- **DESCRIPTION OF THE TASK**: Among the records below, find the lines with the word "Autoankauf" and copy them.

[DATA — start]

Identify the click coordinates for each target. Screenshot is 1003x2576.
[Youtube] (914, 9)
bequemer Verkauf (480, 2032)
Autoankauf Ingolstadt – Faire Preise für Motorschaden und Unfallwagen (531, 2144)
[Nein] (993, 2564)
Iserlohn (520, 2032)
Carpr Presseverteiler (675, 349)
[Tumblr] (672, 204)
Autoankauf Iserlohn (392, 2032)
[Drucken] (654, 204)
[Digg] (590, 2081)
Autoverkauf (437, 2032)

[DATA — finish]

- **OUTPUT OF THE EXERCISE**:
Autoankauf Ingolstadt – Faire Preise für Motorschaden und Unfallwagen (531, 2144)
Autoankauf Iserlohn (392, 2032)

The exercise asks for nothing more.